Yesterday at the African Summit at the University of Nottingham the conversation largely revolved around poverty reduction, development aid, education and entrepreneurship. There seemed to be a consensus that aid is problematic and that Africa should and must start to seriously rethink aid. There were concerns about both access and quality of education and then there was this huge enthusiasm about entrepreneurship, mentorship etc. And the now famous “bottom-up” story. By the way who is the “creator and owner” of bottom-up? What does it even mean? It is a concept so fashionable and certainly romantic but which is, in my view, empty and certainly a creation of the West (as usual). My first time to encounter bottom-up was when we had debate on transitional justice (TJ) in Kenya following the 2007-8 election violence. The largely “NGOnised” concept of bottom-up saw concerted efforts towards so called community involvement, community-led processes etc. In 2014 I attended the TJ forum in Speke Resort, Munyoyo, Kampala, Uganda and one could tell that the romanticization of the bottom-up had hit its all-time high. It looked and sounded nice for us to speak to us (yes us to us and our American funders) about bottom-up.

Having worked within NGO sector all this period there is no confusion in my mind that bottom-up is just simply a romantic thing and almost entirely a creation outside the bottom. It is not the bottom that created the bottom-up; it is us (the top) who decided the bottom needs the bottom-up. This is so terrifyingly true. Especially if it is about NGOs. Look. Western NGOs are too scared of anything even to be able to identify and reach the bottom, leave alone allowing the so called bottom to shape the agenda. It is until you work in an international NGO that you will know that actually it is “unsafe” for you to travel to your own home. Leave that aside. I voiced my concern over one thing. Folks, let’s be clear. Entrepreneurship and mentorship are other romanticised notions in Africa today. If you need to make money out of the “NGO enterprise” today, speak about stuff like youth mentorship, entrepreneurship, business and/or leadership incubation etc. It is fashion. Development aid works like fashion.

# RECORDS TO USE

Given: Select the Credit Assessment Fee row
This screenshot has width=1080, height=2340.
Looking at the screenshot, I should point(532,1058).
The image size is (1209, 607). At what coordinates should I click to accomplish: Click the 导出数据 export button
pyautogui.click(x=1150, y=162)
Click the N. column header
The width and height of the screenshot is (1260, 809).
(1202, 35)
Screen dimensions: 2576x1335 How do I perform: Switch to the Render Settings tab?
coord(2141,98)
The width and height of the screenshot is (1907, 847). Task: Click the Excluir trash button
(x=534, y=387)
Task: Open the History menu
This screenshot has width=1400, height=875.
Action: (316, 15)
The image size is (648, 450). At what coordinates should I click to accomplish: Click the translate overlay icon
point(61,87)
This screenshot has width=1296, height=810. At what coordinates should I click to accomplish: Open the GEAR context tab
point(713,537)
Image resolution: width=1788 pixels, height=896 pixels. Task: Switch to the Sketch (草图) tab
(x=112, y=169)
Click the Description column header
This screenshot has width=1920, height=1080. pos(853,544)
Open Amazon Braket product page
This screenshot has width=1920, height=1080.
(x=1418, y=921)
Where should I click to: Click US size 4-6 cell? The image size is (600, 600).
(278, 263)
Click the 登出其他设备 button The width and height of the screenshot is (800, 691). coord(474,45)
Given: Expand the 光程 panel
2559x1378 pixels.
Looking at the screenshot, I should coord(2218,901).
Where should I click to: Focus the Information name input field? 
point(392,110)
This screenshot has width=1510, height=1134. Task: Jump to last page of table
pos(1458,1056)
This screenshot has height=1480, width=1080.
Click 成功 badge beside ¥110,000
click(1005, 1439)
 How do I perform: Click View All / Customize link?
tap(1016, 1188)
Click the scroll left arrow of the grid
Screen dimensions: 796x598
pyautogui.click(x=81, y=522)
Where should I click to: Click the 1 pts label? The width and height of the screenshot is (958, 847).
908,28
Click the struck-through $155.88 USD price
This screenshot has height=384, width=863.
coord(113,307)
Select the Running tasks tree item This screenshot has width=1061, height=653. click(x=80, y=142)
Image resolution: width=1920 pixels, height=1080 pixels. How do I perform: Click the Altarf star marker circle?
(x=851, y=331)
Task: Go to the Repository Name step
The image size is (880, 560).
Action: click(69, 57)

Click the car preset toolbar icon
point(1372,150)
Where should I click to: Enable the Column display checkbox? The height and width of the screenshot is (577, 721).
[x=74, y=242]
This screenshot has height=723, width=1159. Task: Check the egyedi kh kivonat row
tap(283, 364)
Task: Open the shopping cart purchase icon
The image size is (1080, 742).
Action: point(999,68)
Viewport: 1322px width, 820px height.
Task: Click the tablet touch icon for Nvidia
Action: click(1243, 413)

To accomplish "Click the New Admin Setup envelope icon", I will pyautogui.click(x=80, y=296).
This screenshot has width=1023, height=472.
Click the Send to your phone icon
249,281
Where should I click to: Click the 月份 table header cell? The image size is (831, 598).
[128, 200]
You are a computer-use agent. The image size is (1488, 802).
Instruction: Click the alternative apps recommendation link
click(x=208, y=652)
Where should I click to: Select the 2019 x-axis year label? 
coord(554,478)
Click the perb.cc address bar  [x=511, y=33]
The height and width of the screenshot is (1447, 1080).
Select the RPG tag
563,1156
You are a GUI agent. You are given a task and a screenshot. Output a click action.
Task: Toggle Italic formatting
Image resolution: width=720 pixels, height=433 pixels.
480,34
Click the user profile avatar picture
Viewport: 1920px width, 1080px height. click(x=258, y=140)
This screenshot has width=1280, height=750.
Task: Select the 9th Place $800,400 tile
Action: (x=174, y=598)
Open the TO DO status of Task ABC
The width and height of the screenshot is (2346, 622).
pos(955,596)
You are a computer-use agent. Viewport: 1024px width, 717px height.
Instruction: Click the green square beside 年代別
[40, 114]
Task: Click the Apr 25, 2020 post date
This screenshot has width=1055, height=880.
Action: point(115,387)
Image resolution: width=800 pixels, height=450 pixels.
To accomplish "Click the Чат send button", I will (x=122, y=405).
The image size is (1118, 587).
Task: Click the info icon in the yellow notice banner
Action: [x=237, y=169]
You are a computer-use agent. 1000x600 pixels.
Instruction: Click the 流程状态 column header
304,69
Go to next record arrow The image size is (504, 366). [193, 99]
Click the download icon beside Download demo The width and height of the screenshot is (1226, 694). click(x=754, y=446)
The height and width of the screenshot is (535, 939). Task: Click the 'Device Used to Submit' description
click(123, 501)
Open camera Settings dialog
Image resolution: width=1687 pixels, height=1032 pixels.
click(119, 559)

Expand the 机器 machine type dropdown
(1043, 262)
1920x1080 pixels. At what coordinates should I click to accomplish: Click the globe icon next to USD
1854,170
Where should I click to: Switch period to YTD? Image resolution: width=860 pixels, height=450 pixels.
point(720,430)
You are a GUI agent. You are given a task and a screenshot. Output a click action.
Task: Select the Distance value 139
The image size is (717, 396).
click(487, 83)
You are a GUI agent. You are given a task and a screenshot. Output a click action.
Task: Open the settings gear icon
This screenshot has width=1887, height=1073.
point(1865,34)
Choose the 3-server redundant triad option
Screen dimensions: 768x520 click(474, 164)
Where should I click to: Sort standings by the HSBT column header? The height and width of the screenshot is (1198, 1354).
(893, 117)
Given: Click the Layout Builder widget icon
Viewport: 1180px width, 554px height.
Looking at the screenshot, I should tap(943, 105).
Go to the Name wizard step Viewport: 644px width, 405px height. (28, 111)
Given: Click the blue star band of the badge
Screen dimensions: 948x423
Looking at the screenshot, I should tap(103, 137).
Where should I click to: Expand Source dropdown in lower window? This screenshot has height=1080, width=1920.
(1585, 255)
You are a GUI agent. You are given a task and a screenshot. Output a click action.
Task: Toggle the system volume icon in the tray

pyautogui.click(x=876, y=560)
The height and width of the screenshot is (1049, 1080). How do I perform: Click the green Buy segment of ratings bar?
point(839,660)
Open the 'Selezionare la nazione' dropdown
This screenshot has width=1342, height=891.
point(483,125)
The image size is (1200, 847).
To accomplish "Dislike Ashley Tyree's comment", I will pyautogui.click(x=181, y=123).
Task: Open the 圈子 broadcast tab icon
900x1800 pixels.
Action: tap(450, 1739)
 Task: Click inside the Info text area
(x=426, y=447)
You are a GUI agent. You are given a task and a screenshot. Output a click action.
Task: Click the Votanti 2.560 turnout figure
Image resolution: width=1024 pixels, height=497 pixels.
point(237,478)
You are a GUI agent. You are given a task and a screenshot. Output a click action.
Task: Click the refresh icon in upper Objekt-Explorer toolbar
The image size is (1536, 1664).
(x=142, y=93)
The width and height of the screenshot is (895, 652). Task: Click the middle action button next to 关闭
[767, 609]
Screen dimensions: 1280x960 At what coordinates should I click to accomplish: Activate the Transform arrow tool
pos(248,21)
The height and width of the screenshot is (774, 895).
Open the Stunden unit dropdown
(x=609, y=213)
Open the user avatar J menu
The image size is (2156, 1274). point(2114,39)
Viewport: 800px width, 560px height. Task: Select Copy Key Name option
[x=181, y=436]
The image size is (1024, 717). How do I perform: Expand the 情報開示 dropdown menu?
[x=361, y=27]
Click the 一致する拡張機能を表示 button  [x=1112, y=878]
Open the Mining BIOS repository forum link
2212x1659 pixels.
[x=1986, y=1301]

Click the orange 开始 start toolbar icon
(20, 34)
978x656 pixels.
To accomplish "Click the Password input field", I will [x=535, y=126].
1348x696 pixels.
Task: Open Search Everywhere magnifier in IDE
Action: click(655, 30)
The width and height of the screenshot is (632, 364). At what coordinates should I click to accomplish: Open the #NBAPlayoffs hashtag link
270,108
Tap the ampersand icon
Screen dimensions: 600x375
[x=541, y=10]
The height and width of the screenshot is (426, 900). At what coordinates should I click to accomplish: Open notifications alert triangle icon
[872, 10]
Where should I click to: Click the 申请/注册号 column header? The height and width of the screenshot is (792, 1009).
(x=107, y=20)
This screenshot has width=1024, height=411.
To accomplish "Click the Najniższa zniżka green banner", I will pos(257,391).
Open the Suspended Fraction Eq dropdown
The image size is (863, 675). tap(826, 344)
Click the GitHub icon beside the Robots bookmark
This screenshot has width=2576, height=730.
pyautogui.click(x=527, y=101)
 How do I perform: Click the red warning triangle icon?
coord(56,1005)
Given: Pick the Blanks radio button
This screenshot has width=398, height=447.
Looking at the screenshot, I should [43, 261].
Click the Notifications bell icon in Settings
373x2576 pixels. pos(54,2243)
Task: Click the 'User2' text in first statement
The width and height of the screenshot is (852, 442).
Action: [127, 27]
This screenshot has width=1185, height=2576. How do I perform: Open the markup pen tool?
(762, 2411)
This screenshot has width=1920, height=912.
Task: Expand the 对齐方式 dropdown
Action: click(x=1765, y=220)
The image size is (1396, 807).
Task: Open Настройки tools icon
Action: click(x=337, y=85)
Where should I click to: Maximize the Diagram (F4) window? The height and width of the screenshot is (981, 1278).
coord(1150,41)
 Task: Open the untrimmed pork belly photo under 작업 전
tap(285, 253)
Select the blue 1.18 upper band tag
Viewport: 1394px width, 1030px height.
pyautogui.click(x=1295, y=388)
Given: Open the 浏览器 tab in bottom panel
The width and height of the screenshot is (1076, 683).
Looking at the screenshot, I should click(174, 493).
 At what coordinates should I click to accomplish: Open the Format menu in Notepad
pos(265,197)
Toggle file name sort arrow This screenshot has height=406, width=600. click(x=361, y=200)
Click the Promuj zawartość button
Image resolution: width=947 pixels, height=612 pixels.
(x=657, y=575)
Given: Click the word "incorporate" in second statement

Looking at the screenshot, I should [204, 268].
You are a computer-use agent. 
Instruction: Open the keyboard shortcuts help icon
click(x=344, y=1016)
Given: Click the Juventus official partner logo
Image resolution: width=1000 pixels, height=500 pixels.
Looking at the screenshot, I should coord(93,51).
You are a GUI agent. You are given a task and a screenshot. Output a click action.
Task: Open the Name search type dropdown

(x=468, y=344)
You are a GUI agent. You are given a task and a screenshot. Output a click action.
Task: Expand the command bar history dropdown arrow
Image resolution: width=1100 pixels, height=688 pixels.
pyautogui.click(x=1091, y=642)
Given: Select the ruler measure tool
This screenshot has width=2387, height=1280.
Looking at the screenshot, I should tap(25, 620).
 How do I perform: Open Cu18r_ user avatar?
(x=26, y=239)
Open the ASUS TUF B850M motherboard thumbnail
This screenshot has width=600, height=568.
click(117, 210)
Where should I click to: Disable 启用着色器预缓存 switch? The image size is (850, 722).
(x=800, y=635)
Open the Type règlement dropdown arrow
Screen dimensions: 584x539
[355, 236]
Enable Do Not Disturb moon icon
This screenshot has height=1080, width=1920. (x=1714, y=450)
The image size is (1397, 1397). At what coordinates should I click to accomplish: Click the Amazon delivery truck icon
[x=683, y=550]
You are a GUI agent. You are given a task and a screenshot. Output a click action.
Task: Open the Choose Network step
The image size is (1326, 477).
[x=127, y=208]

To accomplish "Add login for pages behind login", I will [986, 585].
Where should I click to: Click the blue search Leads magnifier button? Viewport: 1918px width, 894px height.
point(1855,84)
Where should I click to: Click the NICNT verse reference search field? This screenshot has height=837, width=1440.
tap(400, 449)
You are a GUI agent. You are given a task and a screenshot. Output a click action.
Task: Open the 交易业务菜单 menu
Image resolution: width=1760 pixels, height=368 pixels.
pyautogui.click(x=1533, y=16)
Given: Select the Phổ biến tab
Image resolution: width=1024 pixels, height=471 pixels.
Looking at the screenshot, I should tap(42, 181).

# REQUIREMENTS
1. In the listing, swap "Notepad" for "WordPad" from the line with "Where should I click to: Maximize" up to and including the line with "(x=468, y=344)", and reproduce only those lines with everything else unchanged.
2. Extend the commentary on development aid and the bottom-up approach, picking up after its final sentence.

# THE RESULTS
1.
Where should I click to: Maximize the Diagram (F4) window? The height and width of the screenshot is (981, 1278).
coord(1150,41)
 Task: Open the untrimmed pork belly photo under 작업 전
tap(285, 253)
Select the blue 1.18 upper band tag
Viewport: 1394px width, 1030px height.
pyautogui.click(x=1295, y=388)
Given: Open the 浏览器 tab in bottom panel
The width and height of the screenshot is (1076, 683).
Looking at the screenshot, I should click(174, 493).
 At what coordinates should I click to accomplish: Open the Format menu in WordPad
pos(265,197)
Toggle file name sort arrow This screenshot has height=406, width=600. click(x=361, y=200)
Click the Promuj zawartość button
Image resolution: width=947 pixels, height=612 pixels.
(x=657, y=575)
Given: Click the word "incorporate" in second statement

Looking at the screenshot, I should [204, 268].
You are a computer-use agent. 
Instruction: Open the keyboard shortcuts help icon
click(x=344, y=1016)
Given: Click the Juventus official partner logo
Image resolution: width=1000 pixels, height=500 pixels.
Looking at the screenshot, I should coord(93,51).
You are a GUI agent. You are given a task and a screenshot. Output a click action.
Task: Open the Name search type dropdown

(x=468, y=344)

2.
That aside. I could only have a chance to speak once during the Summit. And so I had to choose and say what is the most important concern to me. So, I decried the increasing apoliticisation of development in Africa. I told the audience that I am very worried about both the trend and rate at which people in the business and entrepreneurship bubble are attempting to create a narrative that politics is actually the problem which should be avoided by “serious people” who should instead focus their energy and time on wealth creation etc. I told them that, in my view, that is one of the biggest problems on the continent today. If we manage to address the mediocrity in management of public affairs (politics) in most of Africa, we shall have created a path through which to address all these others issues. Strong leadership within conducive and progressive political environment will help us do very many things; e.g. detect bad aid and know what to do about it, address corruption, improve access to and quality of education, address poverty, create good environment for entrepreneurship to thrive and even for people to organize and address their issues (bottom-up will emerge naturally). Let’s get a little bit more concerned and little bit busier with politics because there is where our major problem lies.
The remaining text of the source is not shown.